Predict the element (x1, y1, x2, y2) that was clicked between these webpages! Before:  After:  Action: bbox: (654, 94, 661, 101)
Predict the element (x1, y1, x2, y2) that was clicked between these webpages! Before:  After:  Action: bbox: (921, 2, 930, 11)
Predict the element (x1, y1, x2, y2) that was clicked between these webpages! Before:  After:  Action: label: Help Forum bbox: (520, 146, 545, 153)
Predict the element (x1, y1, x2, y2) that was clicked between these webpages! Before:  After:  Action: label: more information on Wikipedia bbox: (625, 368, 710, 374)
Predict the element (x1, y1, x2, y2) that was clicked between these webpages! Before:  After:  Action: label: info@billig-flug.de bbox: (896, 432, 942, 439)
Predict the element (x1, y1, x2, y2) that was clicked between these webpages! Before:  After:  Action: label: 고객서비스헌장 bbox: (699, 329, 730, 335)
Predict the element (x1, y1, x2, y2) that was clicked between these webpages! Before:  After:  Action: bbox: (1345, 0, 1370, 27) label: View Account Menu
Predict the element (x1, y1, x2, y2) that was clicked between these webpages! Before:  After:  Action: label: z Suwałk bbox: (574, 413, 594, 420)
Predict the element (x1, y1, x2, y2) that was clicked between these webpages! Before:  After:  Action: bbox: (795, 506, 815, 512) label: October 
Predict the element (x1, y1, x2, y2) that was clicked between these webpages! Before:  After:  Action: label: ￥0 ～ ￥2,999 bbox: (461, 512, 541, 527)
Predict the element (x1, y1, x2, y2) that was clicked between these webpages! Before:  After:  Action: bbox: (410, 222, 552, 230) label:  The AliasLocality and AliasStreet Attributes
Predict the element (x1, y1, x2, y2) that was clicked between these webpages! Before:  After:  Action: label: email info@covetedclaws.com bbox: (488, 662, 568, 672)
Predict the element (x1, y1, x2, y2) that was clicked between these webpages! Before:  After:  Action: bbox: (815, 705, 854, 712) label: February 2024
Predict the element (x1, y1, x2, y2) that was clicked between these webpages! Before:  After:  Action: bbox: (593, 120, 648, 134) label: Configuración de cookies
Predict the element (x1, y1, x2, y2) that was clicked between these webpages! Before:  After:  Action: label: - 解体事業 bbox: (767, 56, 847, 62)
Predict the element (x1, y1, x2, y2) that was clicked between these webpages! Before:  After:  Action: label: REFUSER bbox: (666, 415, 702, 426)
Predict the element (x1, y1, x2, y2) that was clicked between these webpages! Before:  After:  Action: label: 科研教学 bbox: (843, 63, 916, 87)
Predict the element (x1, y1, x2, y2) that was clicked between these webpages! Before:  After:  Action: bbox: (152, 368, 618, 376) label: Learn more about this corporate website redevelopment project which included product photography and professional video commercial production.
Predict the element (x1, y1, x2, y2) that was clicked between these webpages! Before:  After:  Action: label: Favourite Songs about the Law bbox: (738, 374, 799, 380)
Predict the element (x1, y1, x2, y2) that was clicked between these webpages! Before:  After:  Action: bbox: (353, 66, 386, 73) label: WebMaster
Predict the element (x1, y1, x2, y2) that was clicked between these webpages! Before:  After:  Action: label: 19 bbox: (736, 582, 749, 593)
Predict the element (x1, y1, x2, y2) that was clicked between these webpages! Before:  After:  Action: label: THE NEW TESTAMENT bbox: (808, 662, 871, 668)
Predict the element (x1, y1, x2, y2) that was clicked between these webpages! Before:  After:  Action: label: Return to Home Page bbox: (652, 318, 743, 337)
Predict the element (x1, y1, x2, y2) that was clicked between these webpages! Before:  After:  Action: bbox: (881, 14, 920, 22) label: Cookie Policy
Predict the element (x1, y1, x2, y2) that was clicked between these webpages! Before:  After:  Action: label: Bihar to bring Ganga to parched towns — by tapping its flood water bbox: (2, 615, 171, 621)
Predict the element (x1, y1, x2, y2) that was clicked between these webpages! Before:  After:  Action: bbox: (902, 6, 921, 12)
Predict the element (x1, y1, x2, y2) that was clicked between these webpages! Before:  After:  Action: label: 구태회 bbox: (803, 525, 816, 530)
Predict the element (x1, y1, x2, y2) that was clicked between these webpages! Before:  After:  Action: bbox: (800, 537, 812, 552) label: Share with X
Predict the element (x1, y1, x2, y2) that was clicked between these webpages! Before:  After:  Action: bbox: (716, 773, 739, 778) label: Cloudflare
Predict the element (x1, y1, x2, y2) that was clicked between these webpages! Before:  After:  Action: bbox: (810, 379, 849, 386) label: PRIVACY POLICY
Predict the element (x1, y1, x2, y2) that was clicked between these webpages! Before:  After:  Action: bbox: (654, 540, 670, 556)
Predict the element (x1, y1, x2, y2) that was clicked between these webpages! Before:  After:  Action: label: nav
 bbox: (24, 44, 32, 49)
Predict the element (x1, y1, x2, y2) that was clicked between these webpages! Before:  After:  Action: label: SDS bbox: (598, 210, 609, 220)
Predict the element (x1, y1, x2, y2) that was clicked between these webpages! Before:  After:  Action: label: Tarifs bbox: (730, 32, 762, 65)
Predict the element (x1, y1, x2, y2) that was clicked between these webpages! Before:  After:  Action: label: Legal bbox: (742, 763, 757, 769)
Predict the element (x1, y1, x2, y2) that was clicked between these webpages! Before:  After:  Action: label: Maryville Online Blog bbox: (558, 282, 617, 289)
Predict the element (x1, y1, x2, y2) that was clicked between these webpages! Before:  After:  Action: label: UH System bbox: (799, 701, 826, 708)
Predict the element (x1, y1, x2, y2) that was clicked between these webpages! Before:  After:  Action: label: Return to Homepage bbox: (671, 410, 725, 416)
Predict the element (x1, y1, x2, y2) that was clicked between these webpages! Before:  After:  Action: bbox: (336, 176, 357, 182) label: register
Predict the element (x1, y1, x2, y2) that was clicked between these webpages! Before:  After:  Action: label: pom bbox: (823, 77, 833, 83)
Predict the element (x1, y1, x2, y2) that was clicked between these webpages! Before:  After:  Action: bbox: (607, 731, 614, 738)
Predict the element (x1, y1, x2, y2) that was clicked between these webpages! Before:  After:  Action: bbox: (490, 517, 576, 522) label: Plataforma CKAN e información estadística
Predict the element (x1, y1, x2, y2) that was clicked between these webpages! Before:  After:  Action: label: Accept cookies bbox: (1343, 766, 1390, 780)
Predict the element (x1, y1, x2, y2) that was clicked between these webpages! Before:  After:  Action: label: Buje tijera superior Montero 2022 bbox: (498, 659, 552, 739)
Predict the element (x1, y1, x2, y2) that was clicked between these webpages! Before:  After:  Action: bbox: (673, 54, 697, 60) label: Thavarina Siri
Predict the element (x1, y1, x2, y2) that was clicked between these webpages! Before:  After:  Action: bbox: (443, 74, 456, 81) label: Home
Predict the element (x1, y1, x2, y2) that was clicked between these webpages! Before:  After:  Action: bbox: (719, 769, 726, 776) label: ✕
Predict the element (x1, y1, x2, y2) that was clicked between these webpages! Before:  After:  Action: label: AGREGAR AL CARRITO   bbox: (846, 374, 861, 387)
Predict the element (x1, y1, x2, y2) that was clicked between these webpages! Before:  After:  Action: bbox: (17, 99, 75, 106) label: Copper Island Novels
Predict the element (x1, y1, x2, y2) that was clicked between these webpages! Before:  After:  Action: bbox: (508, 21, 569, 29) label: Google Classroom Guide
☆ ☆ ☆ ☆
» **Exercise directions**:
Copy all of the rows above word for word, without any changes.

» **Problem solution**:
Predict the element (x1, y1, x2, y2) that was clicked between these webpages! Before:  After:  Action: bbox: (654, 94, 661, 101)
Predict the element (x1, y1, x2, y2) that was clicked between these webpages! Before:  After:  Action: bbox: (921, 2, 930, 11)
Predict the element (x1, y1, x2, y2) that was clicked between these webpages! Before:  After:  Action: label: Help Forum bbox: (520, 146, 545, 153)
Predict the element (x1, y1, x2, y2) that was clicked between these webpages! Before:  After:  Action: label: more information on Wikipedia bbox: (625, 368, 710, 374)
Predict the element (x1, y1, x2, y2) that was clicked between these webpages! Before:  After:  Action: label: info@billig-flug.de bbox: (896, 432, 942, 439)
Predict the element (x1, y1, x2, y2) that was clicked between these webpages! Before:  After:  Action: label: 고객서비스헌장 bbox: (699, 329, 730, 335)
Predict the element (x1, y1, x2, y2) that was clicked between these webpages! Before:  After:  Action: bbox: (1345, 0, 1370, 27) label: View Account Menu
Predict the element (x1, y1, x2, y2) that was clicked between these webpages! Before:  After:  Action: label: z Suwałk bbox: (574, 413, 594, 420)
Predict the element (x1, y1, x2, y2) that was clicked between these webpages! Before:  After:  Action: bbox: (795, 506, 815, 512) label: October 
Predict the element (x1, y1, x2, y2) that was clicked between these webpages! Before:  After:  Action: label: ￥0 ～ ￥2,999 bbox: (461, 512, 541, 527)
Predict the element (x1, y1, x2, y2) that was clicked between these webpages! Before:  After:  Action: bbox: (410, 222, 552, 230) label:  The AliasLocality and AliasStreet Attributes
Predict the element (x1, y1, x2, y2) that was clicked between these webpages! Before:  After:  Action: label: email info@covetedclaws.com bbox: (488, 662, 568, 672)
Predict the element (x1, y1, x2, y2) that was clicked between these webpages! Before:  After:  Action: bbox: (815, 705, 854, 712) label: February 2024
Predict the element (x1, y1, x2, y2) that was clicked between these webpages! Before:  After:  Action: bbox: (593, 120, 648, 134) label: Configuración de cookies
Predict the element (x1, y1, x2, y2) that was clicked between these webpages! Before:  After:  Action: label: - 解体事業 bbox: (767, 56, 847, 62)
Predict the element (x1, y1, x2, y2) that was clicked between these webpages! Before:  After:  Action: label: REFUSER bbox: (666, 415, 702, 426)
Predict the element (x1, y1, x2, y2) that was clicked between these webpages! Before:  After:  Action: label: 科研教学 bbox: (843, 63, 916, 87)
Predict the element (x1, y1, x2, y2) that was clicked between these webpages! Before:  After:  Action: bbox: (152, 368, 618, 376) label: Learn more about this corporate website redevelopment project which included product photography and professional video commercial production.
Predict the element (x1, y1, x2, y2) that was clicked between these webpages! Before:  After:  Action: label: Favourite Songs about the Law bbox: (738, 374, 799, 380)
Predict the element (x1, y1, x2, y2) that was clicked between these webpages! Before:  After:  Action: bbox: (353, 66, 386, 73) label: WebMaster
Predict the element (x1, y1, x2, y2) that was clicked between these webpages! Before:  After:  Action: label: 19 bbox: (736, 582, 749, 593)
Predict the element (x1, y1, x2, y2) that was clicked between these webpages! Before:  After:  Action: label: THE NEW TESTAMENT bbox: (808, 662, 871, 668)
Predict the element (x1, y1, x2, y2) that was clicked between these webpages! Before:  After:  Action: label: Return to Home Page bbox: (652, 318, 743, 337)
Predict the element (x1, y1, x2, y2) that was clicked between these webpages! Before:  After:  Action: bbox: (881, 14, 920, 22) label: Cookie Policy
Predict the element (x1, y1, x2, y2) that was clicked between these webpages! Before:  After:  Action: label: Bihar to bring Ganga to parched towns — by tapping its flood water bbox: (2, 615, 171, 621)
Predict the element (x1, y1, x2, y2) that was clicked between these webpages! Before:  After:  Action: bbox: (902, 6, 921, 12)
Predict the element (x1, y1, x2, y2) that was clicked between these webpages! Before:  After:  Action: label: 구태회 bbox: (803, 525, 816, 530)
Predict the element (x1, y1, x2, y2) that was clicked between these webpages! Before:  After:  Action: bbox: (800, 537, 812, 552) label: Share with X
Predict the element (x1, y1, x2, y2) that was clicked between these webpages! Before:  After:  Action: bbox: (716, 773, 739, 778) label: Cloudflare
Predict the element (x1, y1, x2, y2) that was clicked between these webpages! Before:  After:  Action: bbox: (810, 379, 849, 386) label: PRIVACY POLICY
Predict the element (x1, y1, x2, y2) that was clicked between these webpages! Before:  After:  Action: bbox: (654, 540, 670, 556)
Predict the element (x1, y1, x2, y2) that was clicked between these webpages! Before:  After:  Action: label: nav
 bbox: (24, 44, 32, 49)
Predict the element (x1, y1, x2, y2) that was clicked between these webpages! Before:  After:  Action: label: SDS bbox: (598, 210, 609, 220)
Predict the element (x1, y1, x2, y2) that was clicked between these webpages! Before:  After:  Action: label: Tarifs bbox: (730, 32, 762, 65)
Predict the element (x1, y1, x2, y2) that was clicked between these webpages! Before:  After:  Action: label: Legal bbox: (742, 763, 757, 769)
Predict the element (x1, y1, x2, y2) that was clicked between these webpages! Before:  After:  Action: label: Maryville Online Blog bbox: (558, 282, 617, 289)
Predict the element (x1, y1, x2, y2) that was clicked between these webpages! Before:  After:  Action: label: UH System bbox: (799, 701, 826, 708)
Predict the element (x1, y1, x2, y2) that was clicked between these webpages! Before:  After:  Action: label: Return to Homepage bbox: (671, 410, 725, 416)
Predict the element (x1, y1, x2, y2) that was clicked between these webpages! Before:  After:  Action: bbox: (336, 176, 357, 182) label: register
Predict the element (x1, y1, x2, y2) that was clicked between these webpages! Before:  After:  Action: label: pom bbox: (823, 77, 833, 83)
Predict the element (x1, y1, x2, y2) that was clicked between these webpages! Before:  After:  Action: bbox: (607, 731, 614, 738)
Predict the element (x1, y1, x2, y2) that was clicked between these webpages! Before:  After:  Action: bbox: (490, 517, 576, 522) label: Plataforma CKAN e información estadística
Predict the element (x1, y1, x2, y2) that was clicked between these webpages! Before:  After:  Action: label: Accept cookies bbox: (1343, 766, 1390, 780)
Predict the element (x1, y1, x2, y2) that was clicked between these webpages! Before:  After:  Action: label: Buje tijera superior Montero 2022 bbox: (498, 659, 552, 739)
Predict the element (x1, y1, x2, y2) that was clicked between these webpages! Before:  After:  Action: bbox: (673, 54, 697, 60) label: Thavarina Siri
Predict the element (x1, y1, x2, y2) that was clicked between these webpages! Before:  After:  Action: bbox: (443, 74, 456, 81) label: Home
Predict the element (x1, y1, x2, y2) that was clicked between these webpages! Before:  After:  Action: bbox: (719, 769, 726, 776) label: ✕
Predict the element (x1, y1, x2, y2) that was clicked between these webpages! Before:  After:  Action: label: AGREGAR AL CARRITO   bbox: (846, 374, 861, 387)
Predict the element (x1, y1, x2, y2) that was clicked between these webpages! Before:  After:  Action: bbox: (17, 99, 75, 106) label: Copper Island Novels
Predict the element (x1, y1, x2, y2) that was clicked between these webpages! Before:  After:  Action: bbox: (508, 21, 569, 29) label: Google Classroom Guide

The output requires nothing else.